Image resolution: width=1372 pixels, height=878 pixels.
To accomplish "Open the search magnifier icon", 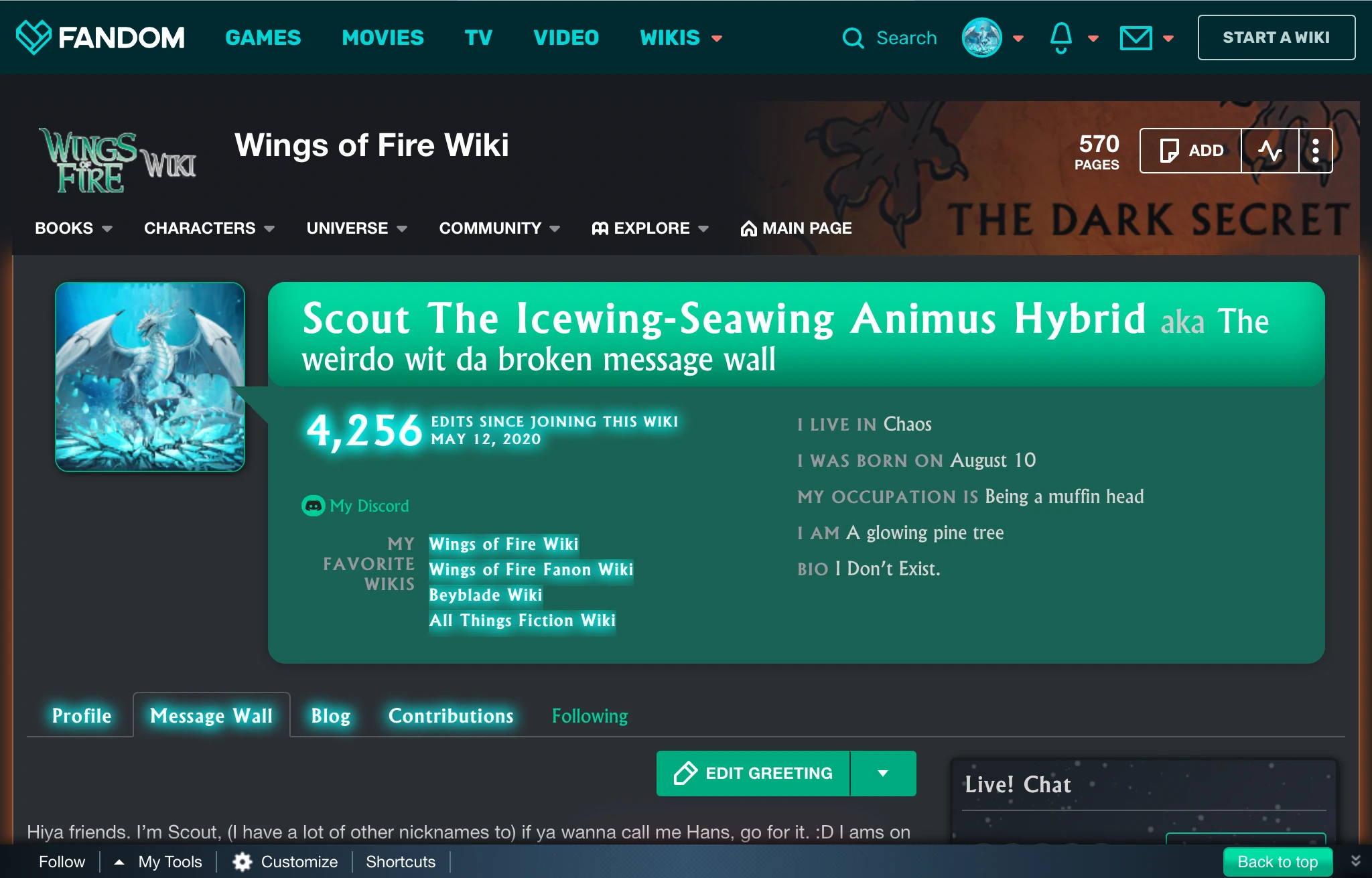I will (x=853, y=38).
------------------------------------
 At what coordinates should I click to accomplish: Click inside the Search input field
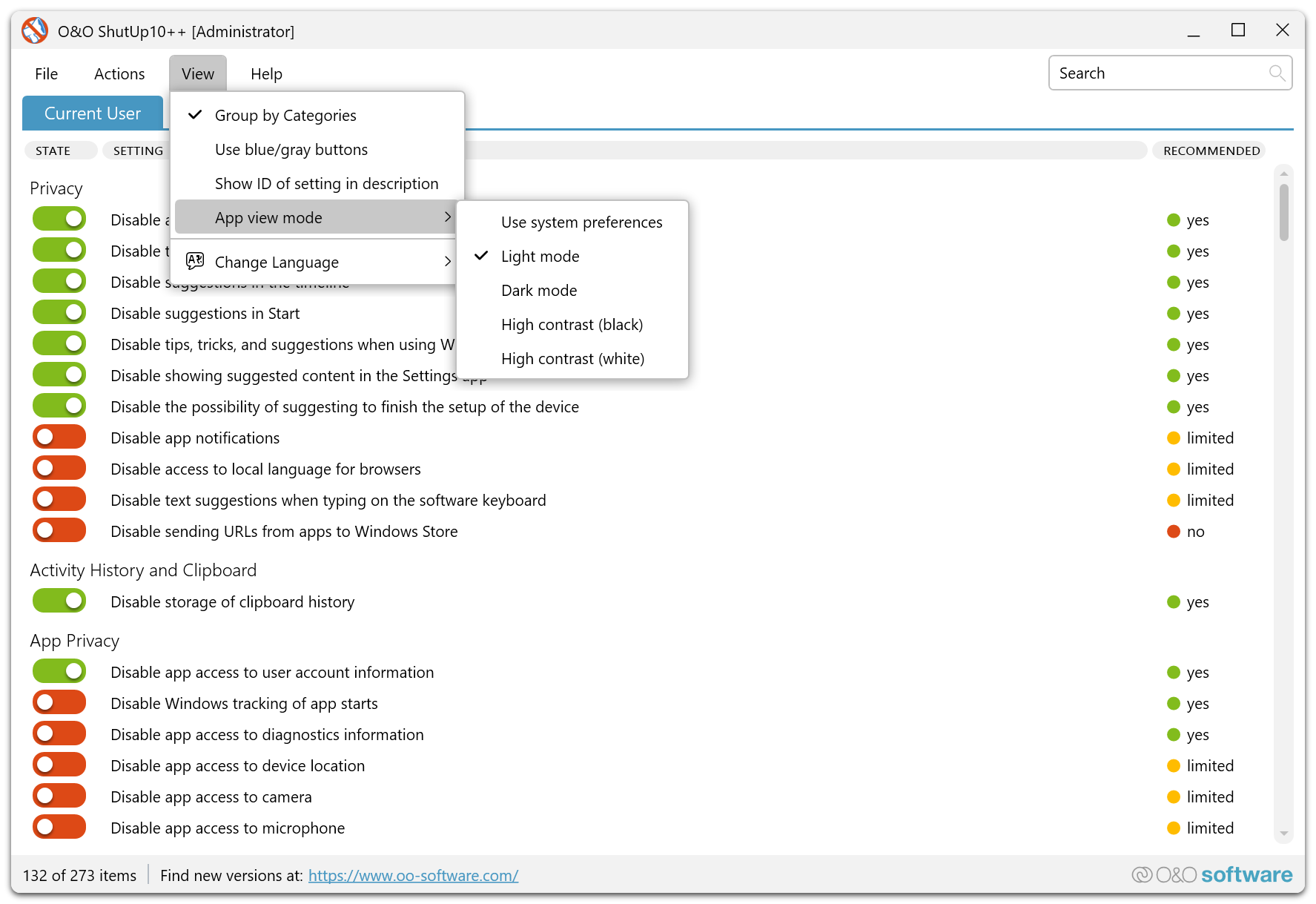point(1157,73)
------------------------------------
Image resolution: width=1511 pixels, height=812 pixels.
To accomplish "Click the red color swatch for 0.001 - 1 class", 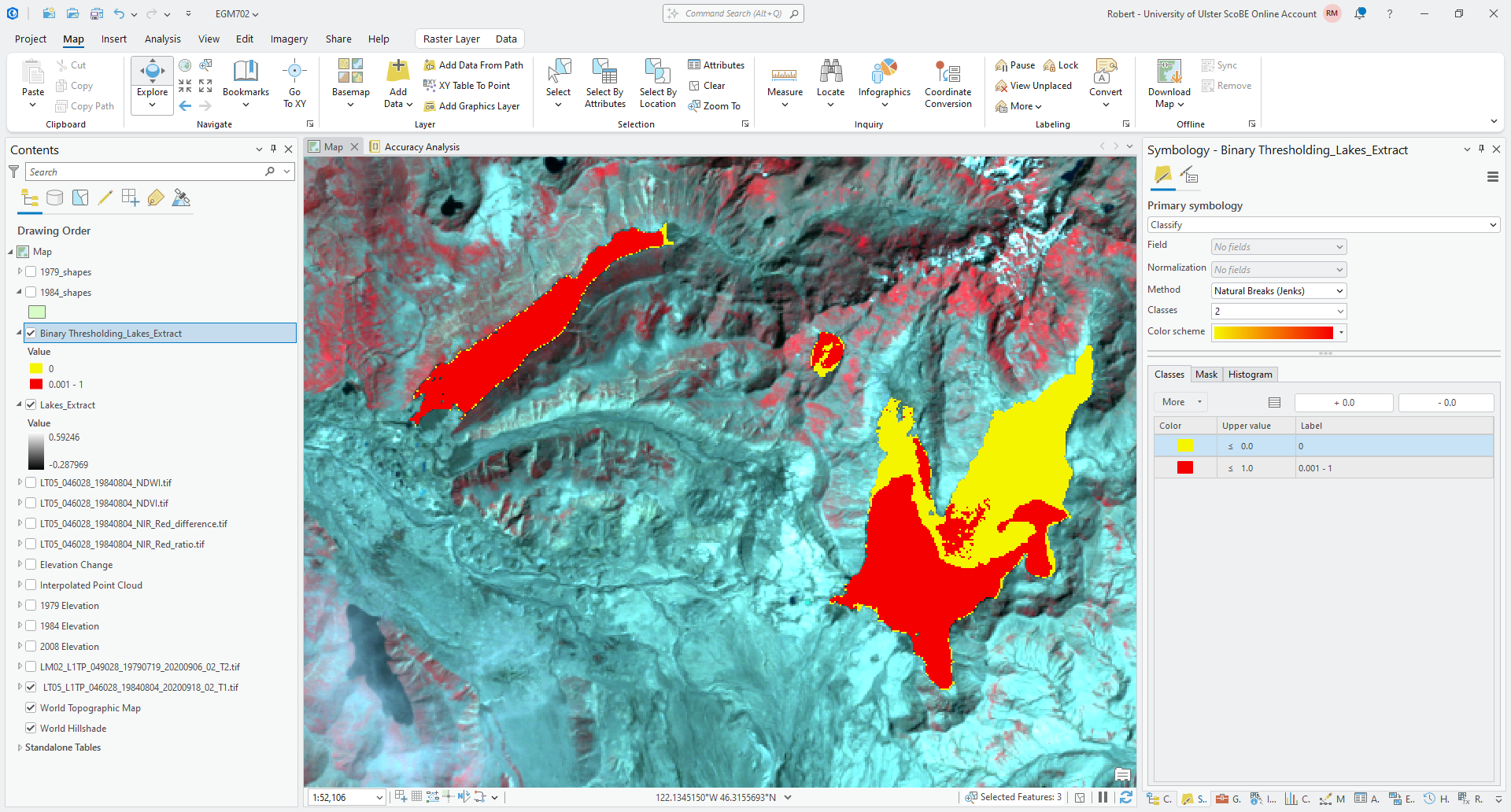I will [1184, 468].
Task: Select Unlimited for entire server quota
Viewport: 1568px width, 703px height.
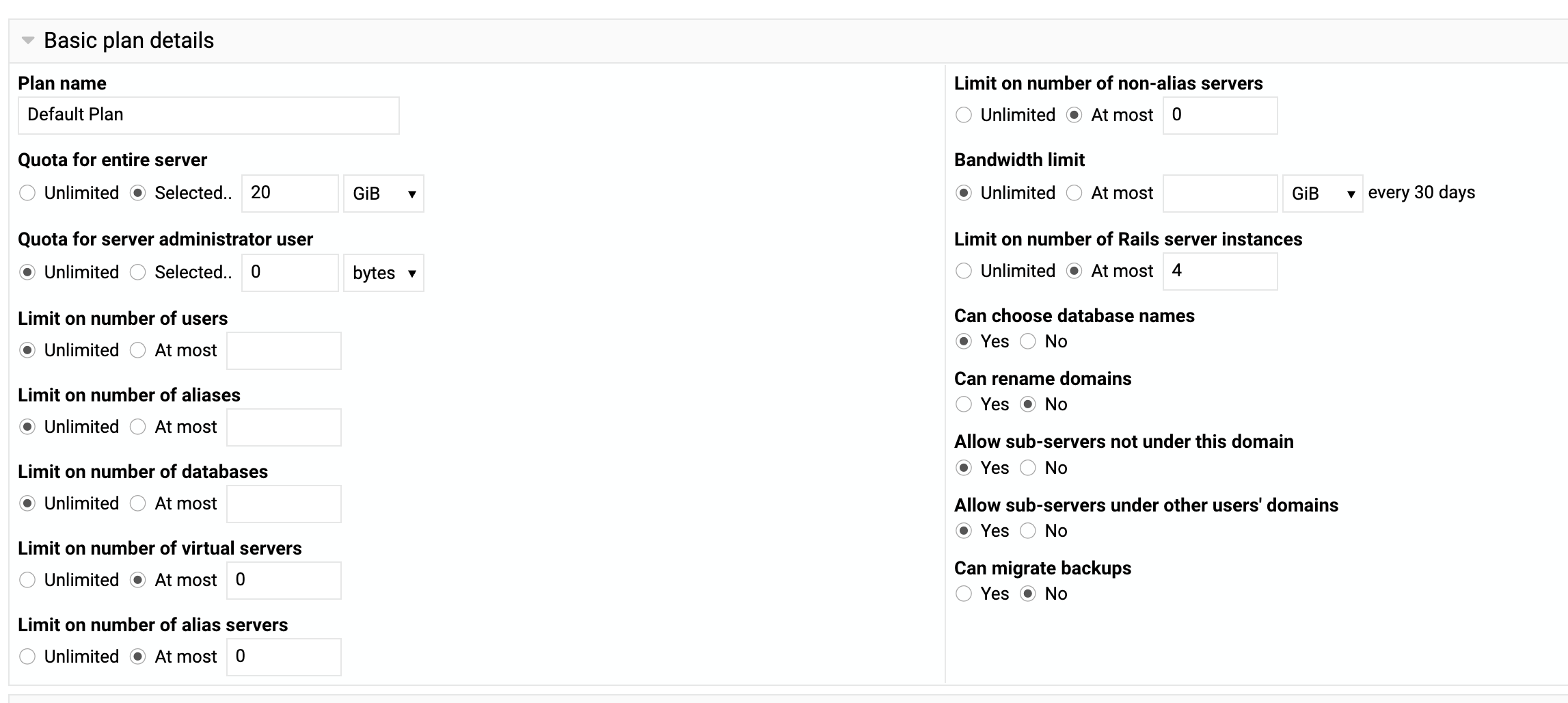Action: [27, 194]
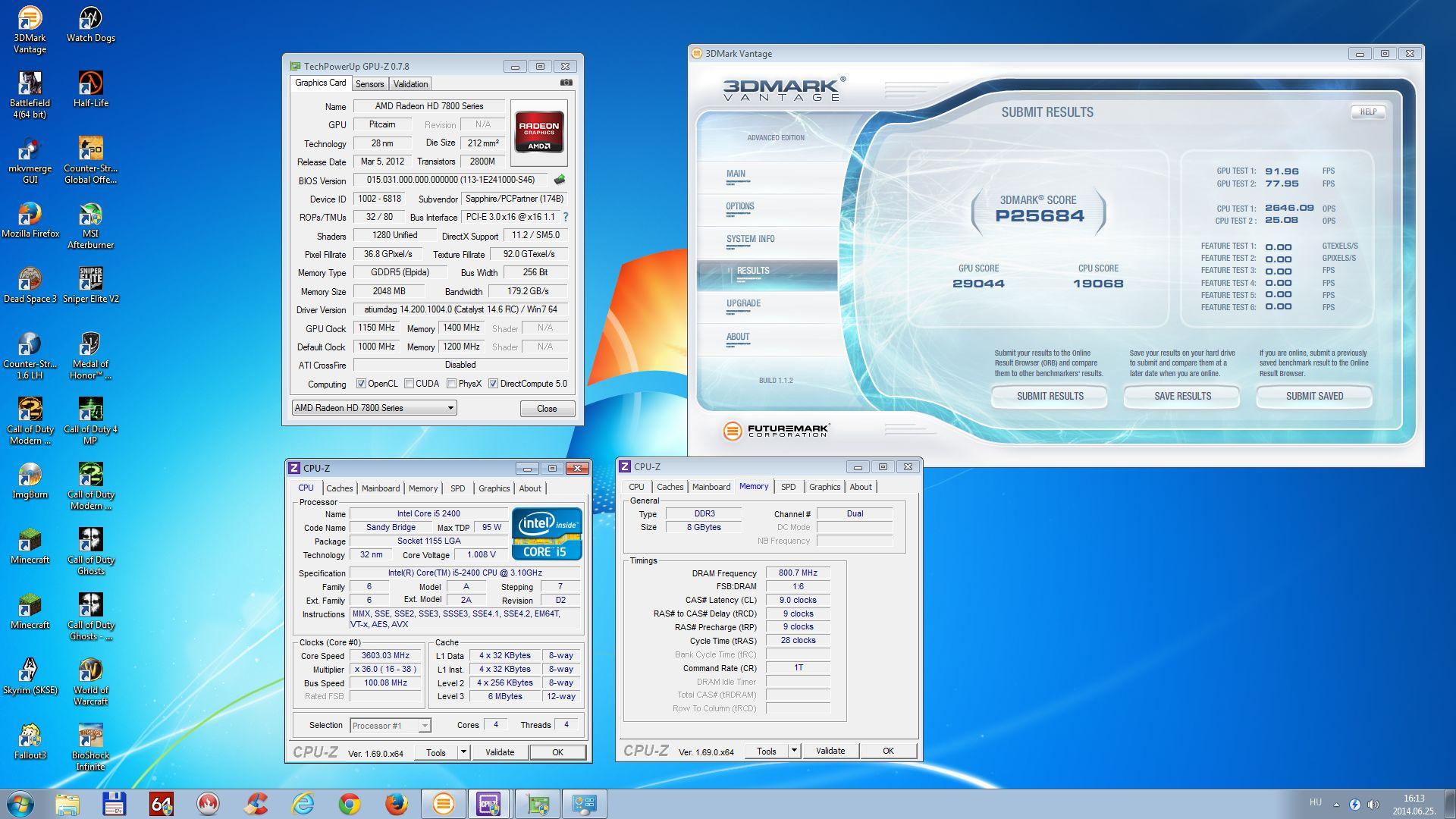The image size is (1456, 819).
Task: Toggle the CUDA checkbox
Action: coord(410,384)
------------------------------------
» **Given instruction**
Quote the items from the line with "At what coordinates" to the line with "point(1157,73)", both included, and leave out the pictures.

» **Response below**
 At what coordinates should I click to accomplish: Click inside the Search input field
point(1157,73)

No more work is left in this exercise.